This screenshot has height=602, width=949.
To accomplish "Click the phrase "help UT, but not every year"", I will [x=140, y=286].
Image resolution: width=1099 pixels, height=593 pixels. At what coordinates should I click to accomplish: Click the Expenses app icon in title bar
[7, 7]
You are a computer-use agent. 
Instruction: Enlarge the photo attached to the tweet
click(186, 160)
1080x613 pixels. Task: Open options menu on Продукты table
....
- **Task prompt**: Every entry must appear in the answer exactly as written.

- **Result**:
This screenshot has height=602, width=949.
To accomplish "Click the phrase "help UT, but not every year"", I will [x=140, y=286].
Image resolution: width=1099 pixels, height=593 pixels. At what coordinates should I click to accomplish: Click the Expenses app icon in title bar
[7, 7]
You are a computer-use agent. 
Instruction: Enlarge the photo attached to the tweet
click(186, 160)
1080x613 pixels. Task: Open options menu on Продукты table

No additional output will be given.